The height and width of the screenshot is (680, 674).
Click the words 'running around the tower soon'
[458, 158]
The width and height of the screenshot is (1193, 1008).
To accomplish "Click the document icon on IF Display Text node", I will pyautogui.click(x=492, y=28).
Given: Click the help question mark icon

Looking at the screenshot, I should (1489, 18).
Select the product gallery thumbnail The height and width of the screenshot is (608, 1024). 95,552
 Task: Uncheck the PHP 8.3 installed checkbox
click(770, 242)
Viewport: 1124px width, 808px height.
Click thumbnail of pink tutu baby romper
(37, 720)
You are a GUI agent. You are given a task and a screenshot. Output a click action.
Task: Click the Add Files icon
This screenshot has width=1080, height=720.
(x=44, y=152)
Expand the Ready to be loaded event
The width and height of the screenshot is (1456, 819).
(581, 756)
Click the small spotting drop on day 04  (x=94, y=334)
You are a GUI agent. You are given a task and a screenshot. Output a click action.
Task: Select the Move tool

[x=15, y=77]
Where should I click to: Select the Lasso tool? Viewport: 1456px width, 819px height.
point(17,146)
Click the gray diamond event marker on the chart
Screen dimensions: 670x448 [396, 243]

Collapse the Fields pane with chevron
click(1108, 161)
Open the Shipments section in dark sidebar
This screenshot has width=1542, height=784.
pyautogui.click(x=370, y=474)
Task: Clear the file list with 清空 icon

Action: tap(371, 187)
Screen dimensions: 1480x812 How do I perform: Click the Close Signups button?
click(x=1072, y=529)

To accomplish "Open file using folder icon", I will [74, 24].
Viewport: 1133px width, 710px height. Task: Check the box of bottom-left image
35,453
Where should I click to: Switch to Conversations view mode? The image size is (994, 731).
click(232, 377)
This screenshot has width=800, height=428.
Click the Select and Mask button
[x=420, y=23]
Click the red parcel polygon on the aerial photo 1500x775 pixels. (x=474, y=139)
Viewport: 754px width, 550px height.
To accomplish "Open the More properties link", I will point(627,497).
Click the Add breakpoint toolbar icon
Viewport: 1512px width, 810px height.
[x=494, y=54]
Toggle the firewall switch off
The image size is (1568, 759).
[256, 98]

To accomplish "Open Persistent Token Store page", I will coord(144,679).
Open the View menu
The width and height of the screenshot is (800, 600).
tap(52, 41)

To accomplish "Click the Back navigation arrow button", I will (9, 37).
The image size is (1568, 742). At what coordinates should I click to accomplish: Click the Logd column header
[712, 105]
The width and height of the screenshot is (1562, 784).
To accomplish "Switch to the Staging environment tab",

════

**TASK BRIEF**
Could you return all of the entries above verbatim, keeping every line unchanged?

**WRITTEN ANSWER**
The height and width of the screenshot is (680, 674).
Click the words 'running around the tower soon'
[458, 158]
The width and height of the screenshot is (1193, 1008).
To accomplish "Click the document icon on IF Display Text node", I will pyautogui.click(x=492, y=28).
Given: Click the help question mark icon

Looking at the screenshot, I should (1489, 18).
Select the product gallery thumbnail The height and width of the screenshot is (608, 1024). 95,552
 Task: Uncheck the PHP 8.3 installed checkbox
click(770, 242)
Viewport: 1124px width, 808px height.
Click thumbnail of pink tutu baby romper
(37, 720)
You are a GUI agent. You are given a task and a screenshot. Output a click action.
Task: Click the Add Files icon
This screenshot has width=1080, height=720.
(x=44, y=152)
Expand the Ready to be loaded event
The width and height of the screenshot is (1456, 819).
(581, 756)
Click the small spotting drop on day 04  (x=94, y=334)
You are a GUI agent. You are given a task and a screenshot. Output a click action.
Task: Select the Move tool

[x=15, y=77]
Where should I click to: Select the Lasso tool? Viewport: 1456px width, 819px height.
point(17,146)
Click the gray diamond event marker on the chart
Screen dimensions: 670x448 [396, 243]

Collapse the Fields pane with chevron
click(1108, 161)
Open the Shipments section in dark sidebar
This screenshot has width=1542, height=784.
pyautogui.click(x=370, y=474)
Task: Clear the file list with 清空 icon

Action: tap(371, 187)
Screen dimensions: 1480x812 How do I perform: Click the Close Signups button?
click(x=1072, y=529)

To accomplish "Open file using folder icon", I will [74, 24].
Viewport: 1133px width, 710px height. Task: Check the box of bottom-left image
35,453
Where should I click to: Switch to Conversations view mode? The image size is (994, 731).
click(232, 377)
This screenshot has width=800, height=428.
Click the Select and Mask button
[x=420, y=23]
Click the red parcel polygon on the aerial photo 1500x775 pixels. (x=474, y=139)
Viewport: 754px width, 550px height.
To accomplish "Open the More properties link", I will point(627,497).
Click the Add breakpoint toolbar icon
Viewport: 1512px width, 810px height.
[x=494, y=54]
Toggle the firewall switch off
The image size is (1568, 759).
[256, 98]

To accomplish "Open Persistent Token Store page", I will coord(144,679).
Open the View menu
The width and height of the screenshot is (800, 600).
tap(52, 41)

To accomplish "Click the Back navigation arrow button", I will (9, 37).
The image size is (1568, 742). At what coordinates should I click to accomplish: Click the Logd column header
[712, 105]
The width and height of the screenshot is (1562, 784).
To accomplish "Switch to the Staging environment tab",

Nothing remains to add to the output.